>>>

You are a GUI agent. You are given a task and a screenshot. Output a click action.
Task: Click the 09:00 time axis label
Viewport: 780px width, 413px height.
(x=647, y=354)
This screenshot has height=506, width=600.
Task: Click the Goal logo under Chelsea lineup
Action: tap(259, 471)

<<<

TASK DIRECTIONS: Set down all the entries again, word for word.

TASK OUTPUT:
You are a GUI agent. You are given a task and a screenshot. Output a click action.
Task: Click the 09:00 time axis label
Viewport: 780px width, 413px height.
(x=647, y=354)
This screenshot has height=506, width=600.
Task: Click the Goal logo under Chelsea lineup
Action: tap(259, 471)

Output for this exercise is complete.